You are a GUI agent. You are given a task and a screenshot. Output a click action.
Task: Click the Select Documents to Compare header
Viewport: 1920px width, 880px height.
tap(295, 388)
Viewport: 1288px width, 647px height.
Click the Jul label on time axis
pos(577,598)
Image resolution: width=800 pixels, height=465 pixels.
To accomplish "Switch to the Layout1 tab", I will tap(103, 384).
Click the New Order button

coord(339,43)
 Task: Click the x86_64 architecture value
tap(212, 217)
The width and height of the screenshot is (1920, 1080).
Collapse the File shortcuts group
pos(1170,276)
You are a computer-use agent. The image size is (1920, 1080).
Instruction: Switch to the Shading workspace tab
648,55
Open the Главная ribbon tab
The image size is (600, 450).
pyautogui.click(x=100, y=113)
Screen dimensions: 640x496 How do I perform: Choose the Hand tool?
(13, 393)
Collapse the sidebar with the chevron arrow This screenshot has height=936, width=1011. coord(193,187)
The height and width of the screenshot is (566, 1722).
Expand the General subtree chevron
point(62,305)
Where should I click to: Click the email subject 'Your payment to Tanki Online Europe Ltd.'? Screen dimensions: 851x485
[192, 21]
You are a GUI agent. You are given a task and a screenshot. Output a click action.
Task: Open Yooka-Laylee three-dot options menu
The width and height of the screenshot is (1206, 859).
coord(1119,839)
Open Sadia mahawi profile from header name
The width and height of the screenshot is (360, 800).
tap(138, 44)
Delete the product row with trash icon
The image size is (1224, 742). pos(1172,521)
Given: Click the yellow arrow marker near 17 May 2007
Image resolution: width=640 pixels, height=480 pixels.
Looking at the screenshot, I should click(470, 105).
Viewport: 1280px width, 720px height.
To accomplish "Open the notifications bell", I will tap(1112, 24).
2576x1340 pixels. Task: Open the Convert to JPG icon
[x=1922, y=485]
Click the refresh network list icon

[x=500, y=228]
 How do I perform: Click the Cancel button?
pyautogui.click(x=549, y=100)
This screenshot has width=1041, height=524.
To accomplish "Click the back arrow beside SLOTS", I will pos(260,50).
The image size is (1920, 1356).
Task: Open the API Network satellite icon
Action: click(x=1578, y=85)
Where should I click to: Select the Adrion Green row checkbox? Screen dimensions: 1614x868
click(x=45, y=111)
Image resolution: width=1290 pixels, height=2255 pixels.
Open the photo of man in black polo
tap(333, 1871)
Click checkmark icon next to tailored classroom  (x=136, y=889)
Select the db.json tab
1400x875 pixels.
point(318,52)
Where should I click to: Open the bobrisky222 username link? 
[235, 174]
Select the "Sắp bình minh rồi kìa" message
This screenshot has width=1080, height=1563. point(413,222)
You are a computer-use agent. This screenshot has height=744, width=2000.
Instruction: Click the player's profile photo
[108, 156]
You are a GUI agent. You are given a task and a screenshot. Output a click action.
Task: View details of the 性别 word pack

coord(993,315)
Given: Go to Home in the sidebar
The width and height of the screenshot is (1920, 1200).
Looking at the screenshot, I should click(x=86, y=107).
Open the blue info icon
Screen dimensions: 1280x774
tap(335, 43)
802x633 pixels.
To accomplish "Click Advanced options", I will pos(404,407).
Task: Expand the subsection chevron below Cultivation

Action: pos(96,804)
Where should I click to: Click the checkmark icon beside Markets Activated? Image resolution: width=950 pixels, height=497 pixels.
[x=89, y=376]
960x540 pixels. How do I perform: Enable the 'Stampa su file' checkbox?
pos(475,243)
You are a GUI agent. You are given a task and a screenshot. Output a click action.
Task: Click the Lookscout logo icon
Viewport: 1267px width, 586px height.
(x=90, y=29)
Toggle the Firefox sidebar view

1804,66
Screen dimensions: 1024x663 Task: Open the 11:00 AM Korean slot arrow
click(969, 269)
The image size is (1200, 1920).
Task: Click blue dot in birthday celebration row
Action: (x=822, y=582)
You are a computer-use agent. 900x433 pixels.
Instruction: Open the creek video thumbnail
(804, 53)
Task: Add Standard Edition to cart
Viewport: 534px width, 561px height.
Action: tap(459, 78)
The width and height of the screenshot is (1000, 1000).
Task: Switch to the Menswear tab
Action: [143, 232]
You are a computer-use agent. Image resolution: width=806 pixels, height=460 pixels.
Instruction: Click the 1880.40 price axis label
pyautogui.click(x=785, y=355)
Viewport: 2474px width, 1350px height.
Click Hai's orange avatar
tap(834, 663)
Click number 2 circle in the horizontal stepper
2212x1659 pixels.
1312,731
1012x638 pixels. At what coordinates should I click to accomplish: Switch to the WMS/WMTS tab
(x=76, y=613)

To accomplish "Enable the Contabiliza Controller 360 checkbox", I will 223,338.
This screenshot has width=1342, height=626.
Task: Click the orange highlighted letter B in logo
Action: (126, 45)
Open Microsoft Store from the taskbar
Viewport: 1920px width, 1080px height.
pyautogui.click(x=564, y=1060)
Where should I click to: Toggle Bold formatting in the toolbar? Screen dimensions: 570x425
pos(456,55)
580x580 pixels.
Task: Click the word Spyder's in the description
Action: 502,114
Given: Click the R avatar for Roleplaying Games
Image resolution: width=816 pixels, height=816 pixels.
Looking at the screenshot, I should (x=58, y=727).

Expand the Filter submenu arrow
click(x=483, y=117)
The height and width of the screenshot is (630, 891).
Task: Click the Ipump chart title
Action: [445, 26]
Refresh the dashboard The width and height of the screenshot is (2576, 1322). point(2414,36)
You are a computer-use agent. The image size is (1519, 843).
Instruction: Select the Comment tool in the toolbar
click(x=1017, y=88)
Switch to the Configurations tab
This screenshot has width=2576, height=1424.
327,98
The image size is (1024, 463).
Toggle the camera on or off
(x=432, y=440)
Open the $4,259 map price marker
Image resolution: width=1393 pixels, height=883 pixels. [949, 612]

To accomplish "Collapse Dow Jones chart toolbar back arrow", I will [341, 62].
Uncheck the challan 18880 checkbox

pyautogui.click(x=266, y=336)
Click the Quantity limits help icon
----------
Exercise aim →
Convert every line of the rows above into a JSON list of strings, one string per line, leaving out blank lines.

Complete response →
[
  "You are a GUI agent. You are given a task and a screenshot. Output a click action.",
  "Task: Click the Select Documents to Compare header",
  "Viewport: 1920px width, 880px height.",
  "tap(295, 388)",
  "Viewport: 1288px width, 647px height.",
  "Click the Jul label on time axis",
  "pos(577,598)",
  "Image resolution: width=800 pixels, height=465 pixels.",
  "To accomplish \"Switch to the Layout1 tab\", I will tap(103, 384).",
  "Click the New Order button",
  "coord(339,43)",
  " Task: Click the x86_64 architecture value",
  "tap(212, 217)",
  "The width and height of the screenshot is (1920, 1080).",
  "Collapse the File shortcuts group",
  "pos(1170,276)",
  "You are a computer-use agent. The image size is (1920, 1080).",
  "Instruction: Switch to the Shading workspace tab",
  "648,55",
  "Open the Главная ribbon tab",
  "The image size is (600, 450).",
  "pyautogui.click(x=100, y=113)",
  "Screen dimensions: 640x496 How do I perform: Choose the Hand tool?",
  "(13, 393)",
  "Collapse the sidebar with the chevron arrow This screenshot has height=936, width=1011. coord(193,187)",
  "The height and width of the screenshot is (566, 1722).",
  "Expand the General subtree chevron",
  "point(62,305)",
  "Where should I click to: Click the email subject 'Your payment to Tanki Online Europe Ltd.'? Screen dimensions: 851x485",
  "[192, 21]",
  "You are a GUI agent. You are given a task and a screenshot. Output a click action.",
  "Task: Open Yooka-Laylee three-dot options menu",
  "The width and height of the screenshot is (1206, 859).",
  "coord(1119,839)",
  "Open Sadia mahawi profile from header name",
  "The width and height of the screenshot is (360, 800).",
  "tap(138, 44)",
  "Delete the product row with trash icon",
  "The image size is (1224, 742). pos(1172,521)",
  "Given: Click the yellow arrow marker near 17 May 2007",
  "Image resolution: width=640 pixels, height=480 pixels.",
  "Looking at the screenshot, I should click(470, 105).",
  "Viewport: 1280px width, 720px height.",
  "To accomplish \"Open the notifications bell\", I will tap(1112, 24).",
  "2576x1340 pixels. Task: Open the Convert to JPG icon",
  "[x=1922, y=485]",
  "Click the refresh network list icon",
  "[x=500, y=228]",
  " How do I perform: Click the Cancel button?",
  "pyautogui.click(x=549, y=100)",
  "This screenshot has width=1041, height=524.",
  "To accomplish \"Click the back arrow beside SLOTS\", I will pos(260,50).",
  "The image size is (1920, 1356).",
  "Task: Open the API Network satellite icon",
  "Action: click(x=1578, y=85)",
  "Where should I click to: Select the Adrion Green row checkbox? Screen dimensions: 1614x868",
  "click(x=45, y=111)",
  "Image resolution: width=1290 pixels, height=2255 pixels.",
  "Open the photo of man in black polo",
  "tap(333, 1871)",
  "Click checkmark icon next to tailored classroom  (x=136, y=889)",
  "Select the db.json tab",
  "1400x875 pixels.",
  "point(318,52)",
  "Where should I click to: Open the bobrisky222 username link? ",
  "[235, 174]",
  "Select the \"Sắp bình minh rồi kìa\" message",
  "This screenshot has width=1080, height=1563. point(413,222)",
  "You are a computer-use agent. This screenshot has height=744, width=2000.",
  "Instruction: Click the player's profile photo",
  "[108, 156]",
  "You are a GUI agent. You are given a task and a screenshot. Output a click action.",
  "Task: View details of the 性别 word pack",
  "coord(993,315)",
  "Given: Go to Home in the sidebar",
  "The width and height of the screenshot is (1920, 1200).",
  "Looking at the screenshot, I should click(x=86, y=107).",
  "Open the blue info icon",
  "Screen dimensions: 1280x774",
  "tap(335, 43)",
  "802x633 pixels.",
  "To accomplish \"Click Advanced options\", I will pos(404,407).",
  "Task: Expand the subsection chevron below Cultivation",
  "Action: pos(96,804)",
  "Where should I click to: Click the checkmark icon beside Markets Activated? Image resolution: width=950 pixels, height=497 pixels.",
  "[x=89, y=376]",
  "960x540 pixels. How do I perform: Enable the 'Stampa su file' checkbox?",
  "pos(475,243)",
  "You are a GUI agent. You are given a task and a screenshot. Output a click action.",
  "Task: Click the Lookscout logo icon",
  "Viewport: 1267px width, 586px height.",
  "(x=90, y=29)",
  "Toggle the Firefox sidebar view",
  "1804,66",
  "Screen dimensions: 1024x663 Task: Open the 11:00 AM Korean slot arrow",
  "click(969, 269)",
  "The image size is (1200, 1920).",
  "Task: Click blue dot in birthday celebration row",
  "Action: (x=822, y=582)",
  "You are a computer-use agent. 900x433 pixels.",
  "Instruction: Open the creek video thumbnail",
  "(804, 53)",
  "Task: Add Standard Edition to cart",
  "Viewport: 534px width, 561px height.",
  "Action: tap(459, 78)",
  "The width and height of the screenshot is (1000, 1000).",
  "Task: Switch to the Menswear tab",
  "Action: [143, 232]",
  "You are a computer-use agent. Image resolution: width=806 pixels, height=460 pixels.",
  "Instruction: Click the 1880.40 price axis label",
  "pyautogui.click(x=785, y=355)",
  "Viewport: 2474px width, 1350px height.",
  "Click Hai's orange avatar",
  "tap(834, 663)",
  "Click number 2 circle in the horizontal stepper",
  "2212x1659 pixels.",
  "1312,731",
  "1012x638 pixels. At what coordinates should I click to accomplish: Switch to the WMS/WMTS tab",
  "(x=76, y=613)",
  "To accomplish \"Enable the Contabiliza Controller 360 checkbox\", I will 223,338.",
  "This screenshot has width=1342, height=626.",
  "Task: Click the orange highlighted letter B in logo",
  "Action: (126, 45)",
  "Open Microsoft Store from the taskbar",
  "Viewport: 1920px width, 1080px height.",
  "pyautogui.click(x=564, y=1060)",
  "Where should I click to: Toggle Bold formatting in the toolbar? Screen dimensions: 570x425",
  "pos(456,55)",
  "580x580 pixels.",
  "Task: Click the word Spyder's in the description",
  "Action: 502,114",
  "Given: Click the R avatar for Roleplaying Games",
  "Image resolution: width=816 pixels, height=816 pixels.",
  "Looking at the screenshot, I should (x=58, y=727).",
  "Expand the Filter submenu arrow",
  "click(x=483, y=117)",
  "The height and width of the screenshot is (630, 891).",
  "Task: Click the Ipump chart title",
  "Action: [445, 26]",
  "Refresh the dashboard The width and height of the screenshot is (2576, 1322). point(2414,36)",
  "You are a computer-use agent. The image size is (1519, 843).",
  "Instruction: Select the Comment tool in the toolbar",
  "click(x=1017, y=88)",
  "Switch to the Configurations tab",
  "This screenshot has width=2576, height=1424.",
  "327,98",
  "The image size is (1024, 463).",
  "Toggle the camera on or off",
  "(x=432, y=440)",
  "Open the $4,259 map price marker",
  "Image resolution: width=1393 pixels, height=883 pixels. [949, 612]",
  "To accomplish \"Collapse Dow Jones chart toolbar back arrow\", I will [341, 62].",
  "Uncheck the challan 18880 checkbox",
  "pyautogui.click(x=266, y=336)",
  "Click the Quantity limits help icon"
]